Maybe it’s because I’m such a big baseball fan, but I love numbers. I read Baseball Prospectus and Baseball Reference religiously – where else are you going to compare Ryan Howard and David Wright’s OPS+, for instance? (Wright compares favorably, by the way).

I love Rotten Tomatoes for calculating how likely I am to enjoy a movie. And I can’t go a week without checking out for well-reasoned political insights.

Given that, it’s possible not everyone is the right audience for Sam Savage’s The Flaw of Averages: Why We Underestimate Risk in the Face of Uncertainty. But, the very people who don’t like numbers much have the most to gain from reading the book. And, you may find you like numbers a whole lot more when you’re done.

The Flaw of Averages
is not a perfect book, by any means. For one thing, the book tends to be broad, not deep (that’s also a benefit, as I’ll discuss in a moment). For another, I really wish Savage gave more examples of how to apply his “probability management” concepts to problems outside the discussion without the use of proprietary software or Excel plug-ins.

Of course, meeting this second challenge likely would have entailed a lot more math. And limiting the math in the book is one of the reasons it’s so approachable.

Savage is funny, in a geeky-college-professor kind of way. The description of the drunk staggering down the middle of a busy freeway (his average position is alive; his average state is dead), illustrates Savage’s “Flaw of Averages” perfectly. He’s knowledgeable (his descriptions of portfolio management and option theory were outstanding). And he’s not afraid to be controversial (see Chapter 10 and Part 8 of the book, for instance). All good, in my view.

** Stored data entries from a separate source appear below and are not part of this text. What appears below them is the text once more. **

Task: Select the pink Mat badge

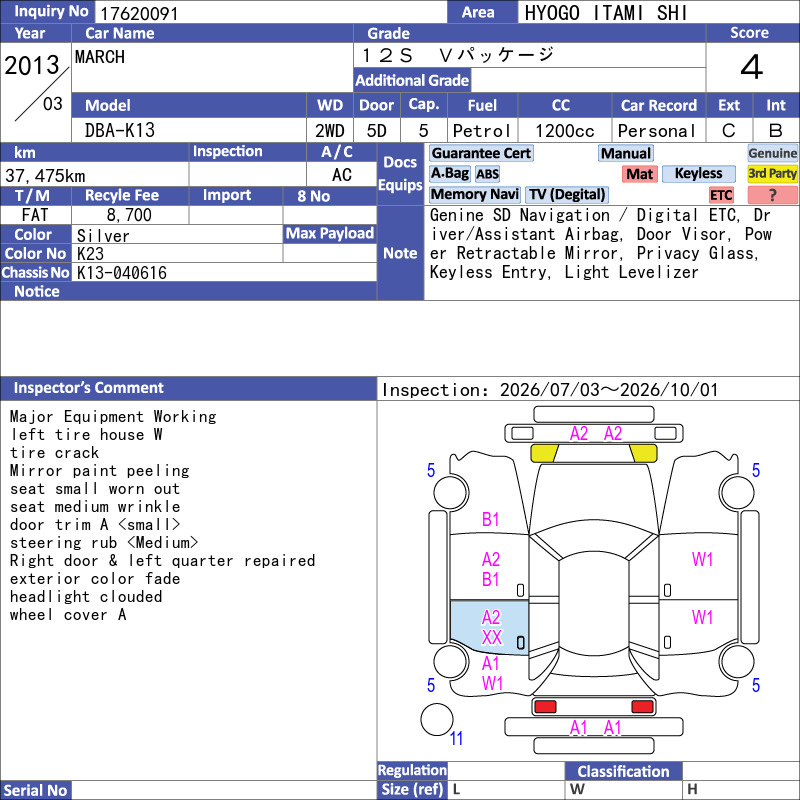Action: pyautogui.click(x=639, y=174)
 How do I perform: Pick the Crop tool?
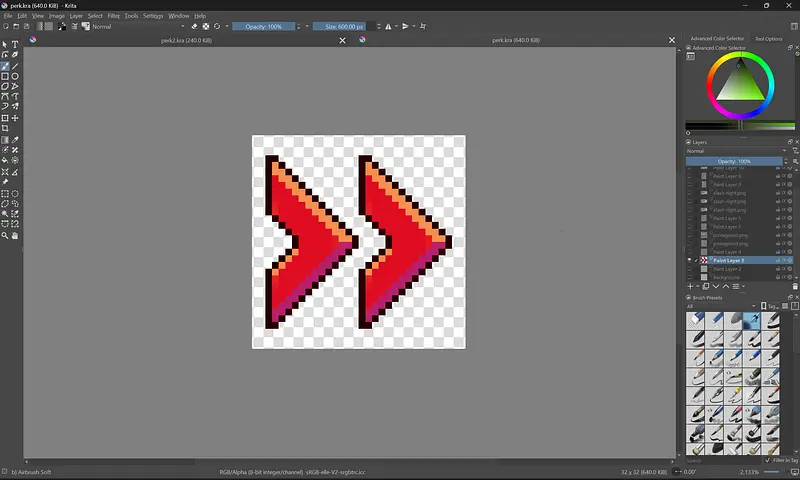(x=5, y=128)
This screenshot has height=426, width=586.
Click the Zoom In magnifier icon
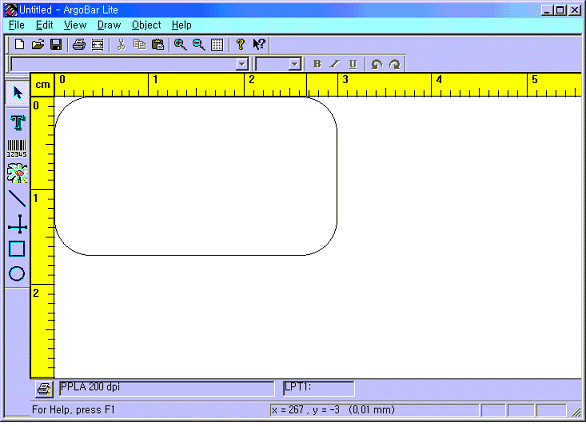[x=180, y=45]
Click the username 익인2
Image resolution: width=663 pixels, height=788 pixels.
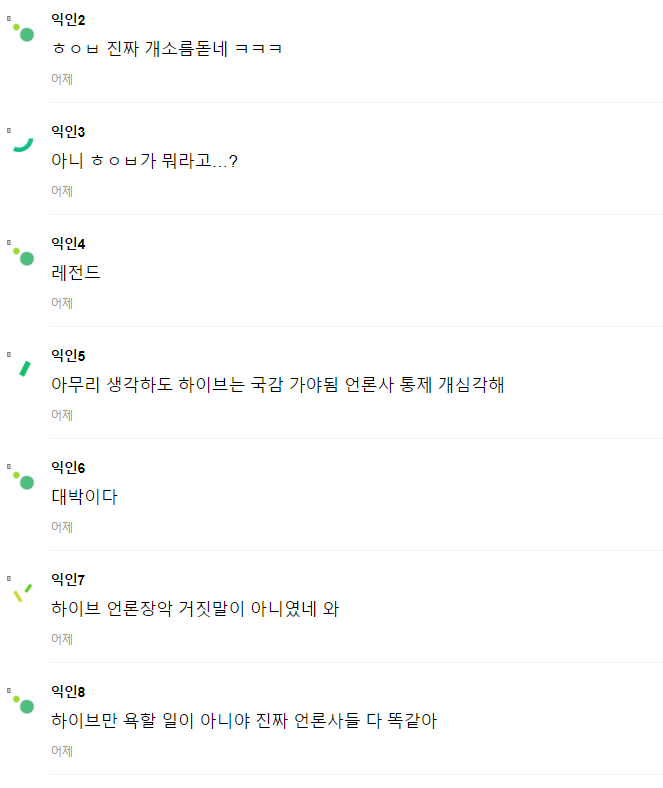click(x=68, y=20)
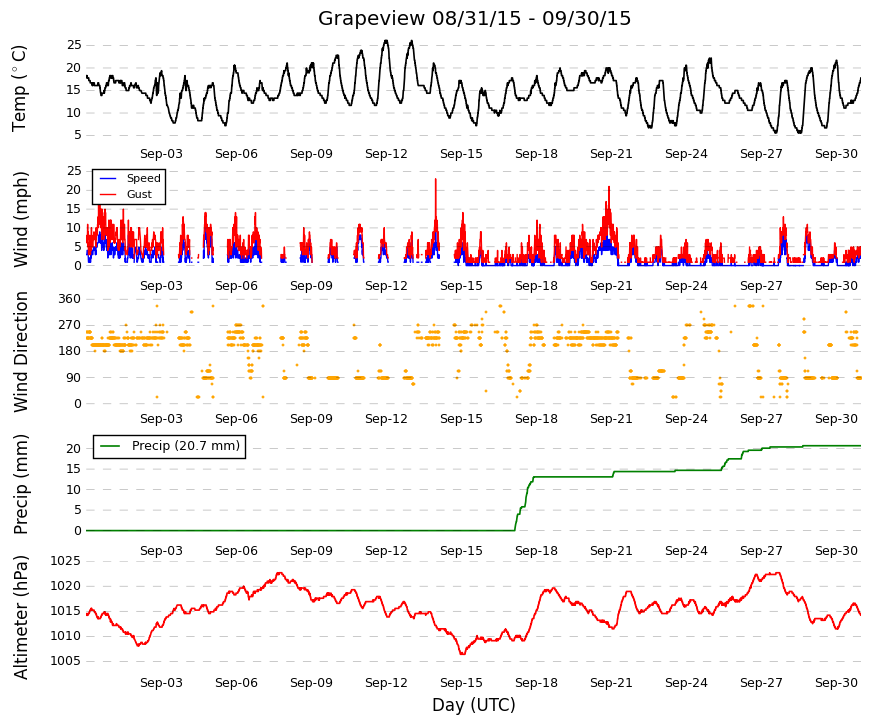Click Sep-03 tick under wind direction chart
871x725 pixels.
(161, 419)
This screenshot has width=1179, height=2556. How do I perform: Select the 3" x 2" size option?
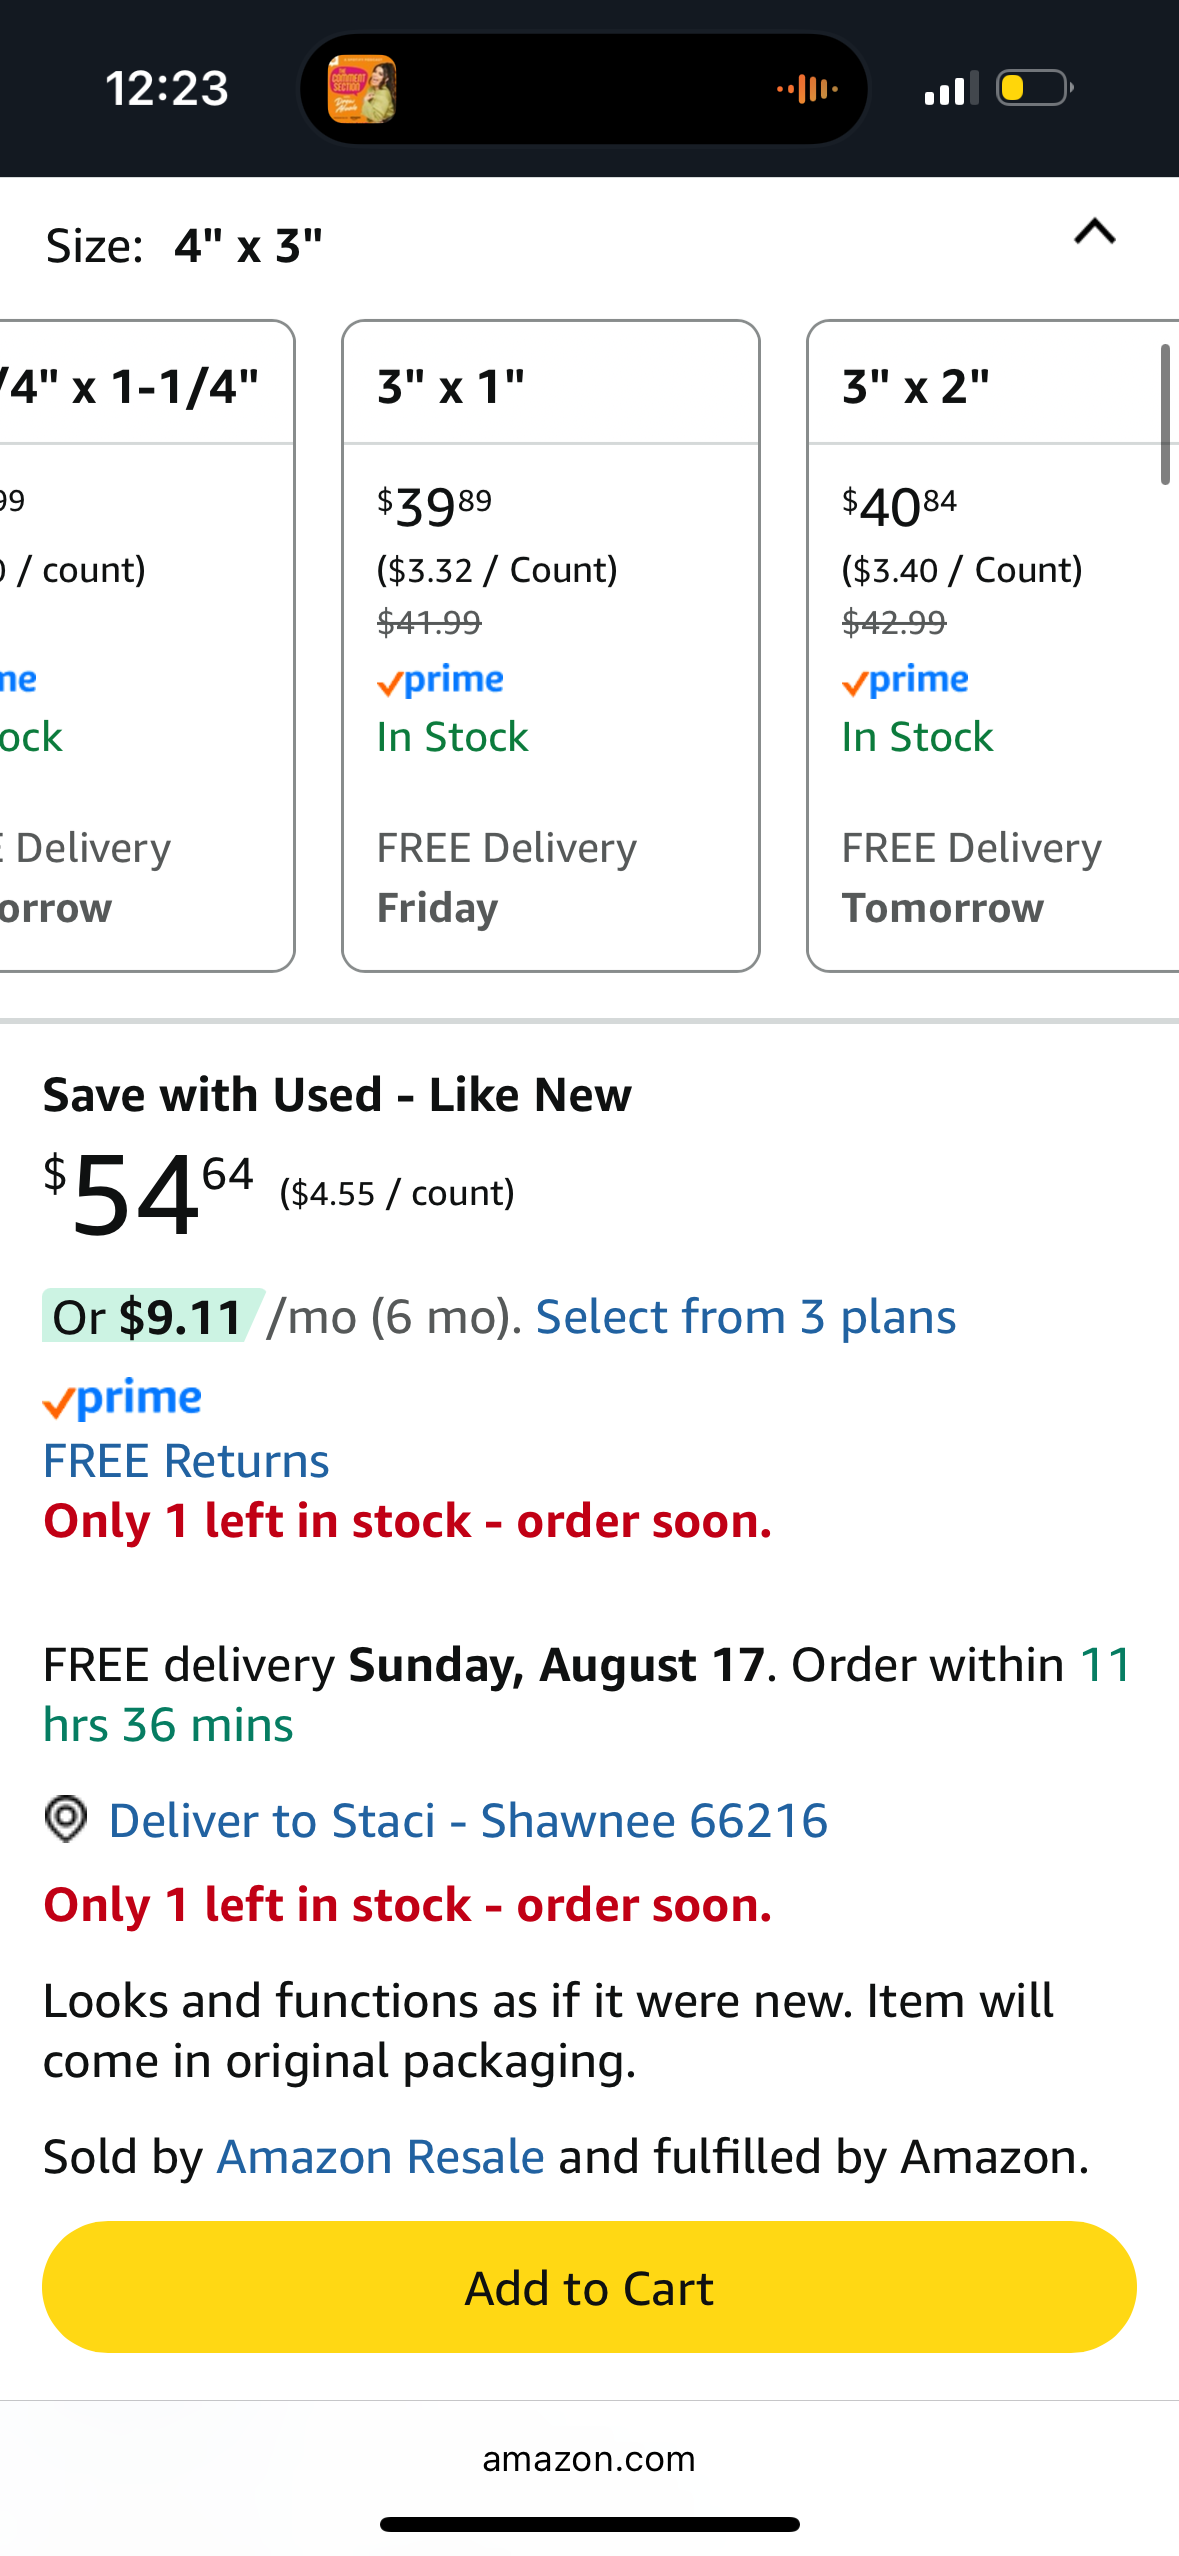(x=993, y=646)
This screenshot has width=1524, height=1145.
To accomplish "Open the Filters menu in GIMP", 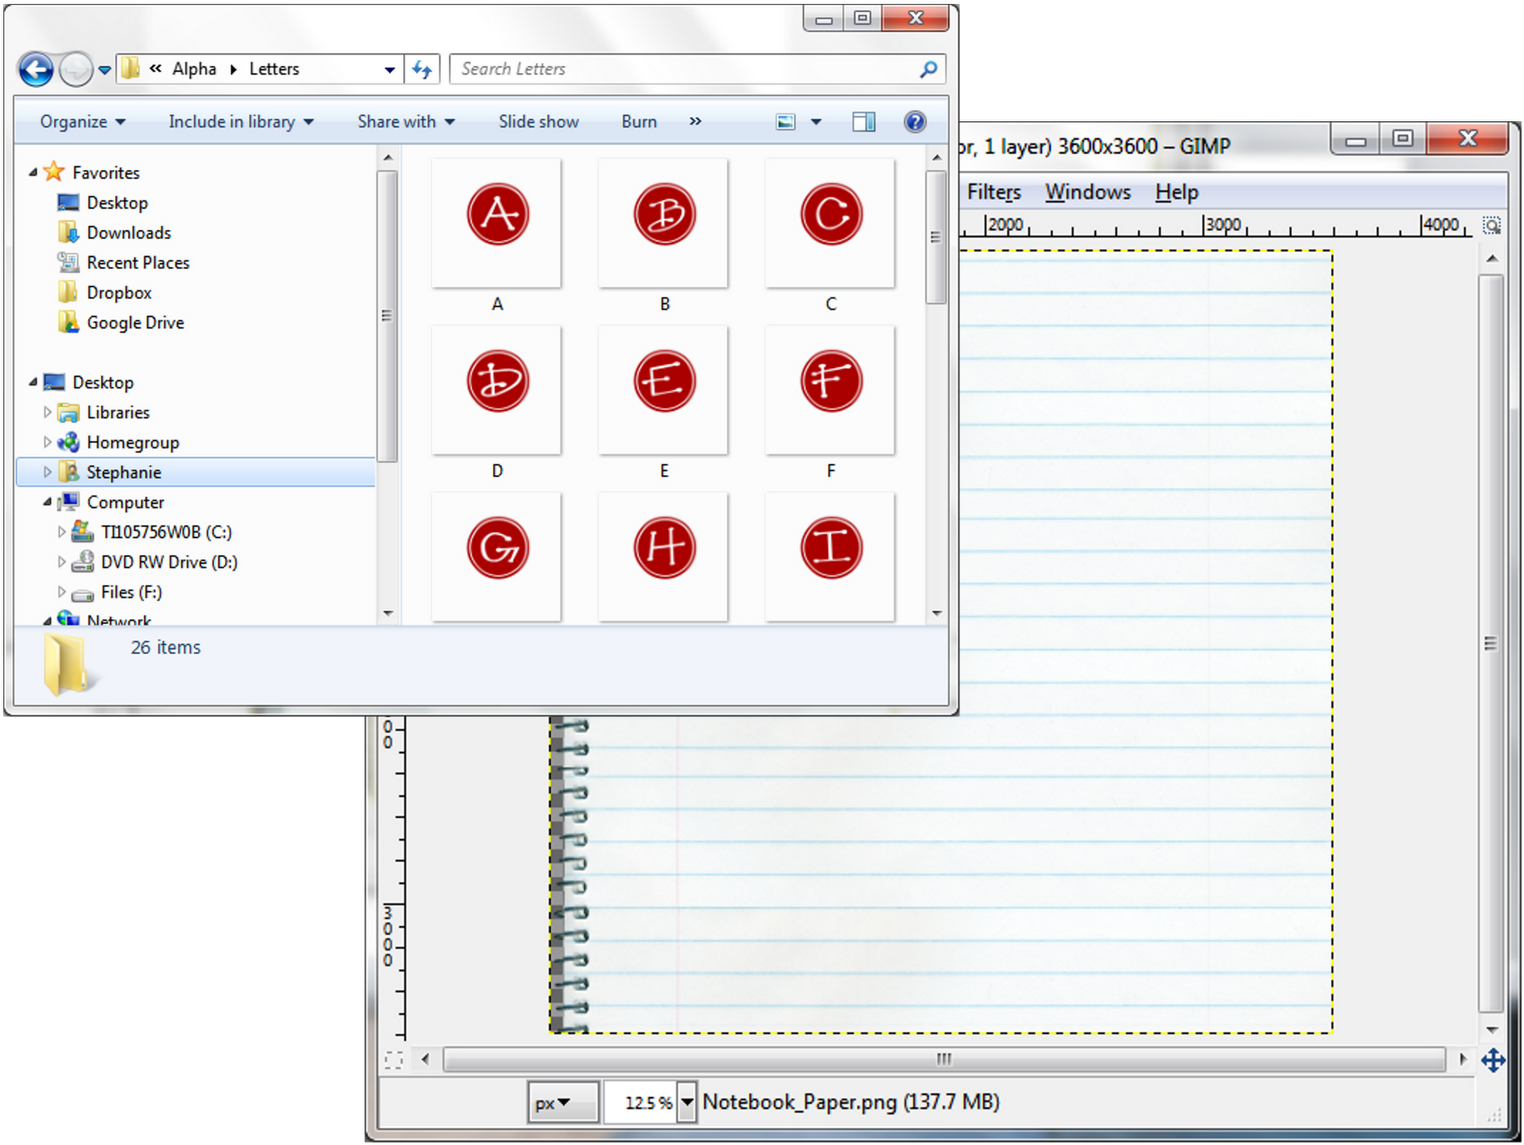I will (993, 192).
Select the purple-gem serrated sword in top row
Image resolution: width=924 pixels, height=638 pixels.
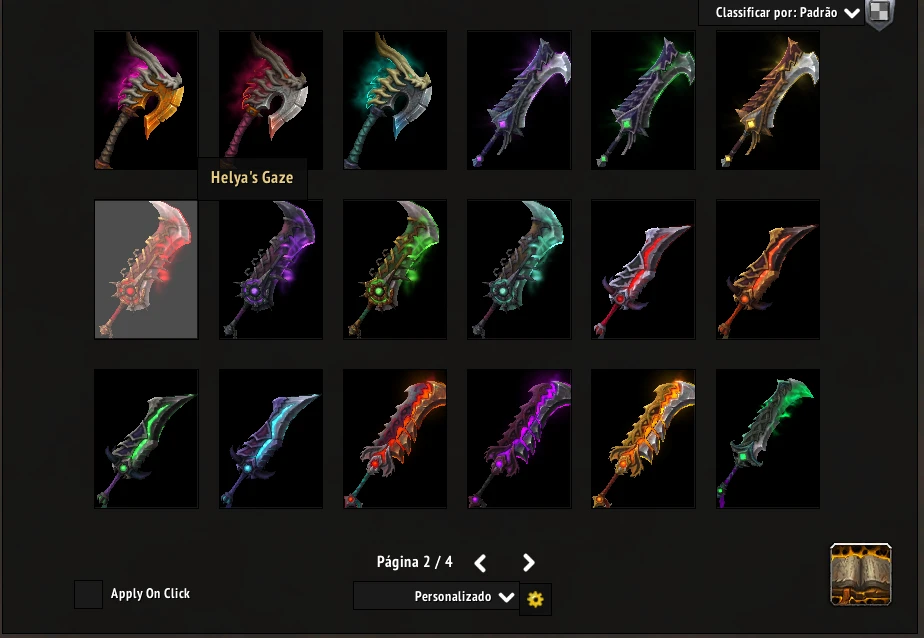coord(519,100)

As I mentioned above, the breadth of topics Savage covers has a big upside: Almost any business owner, manager or staffer could learn something about how to apply numbers more effectively and how to interpret other people’s numbers more critically. While I prefer how readily you can apply the lessons in Douglas Hubbard’s How to Measure Anything: Finding the Value of Intangibles in Business (you can read my review here), sometimes Hubbard’s math will scare off the more numerically-challenged among you. That’s less of a problem with The Flaw of Averages.

Ultimately, the book would make a solid addition to the bookshelf of anyone how likes numbers as much as I do. And, even more important, would make a significant improvement for those who don’t.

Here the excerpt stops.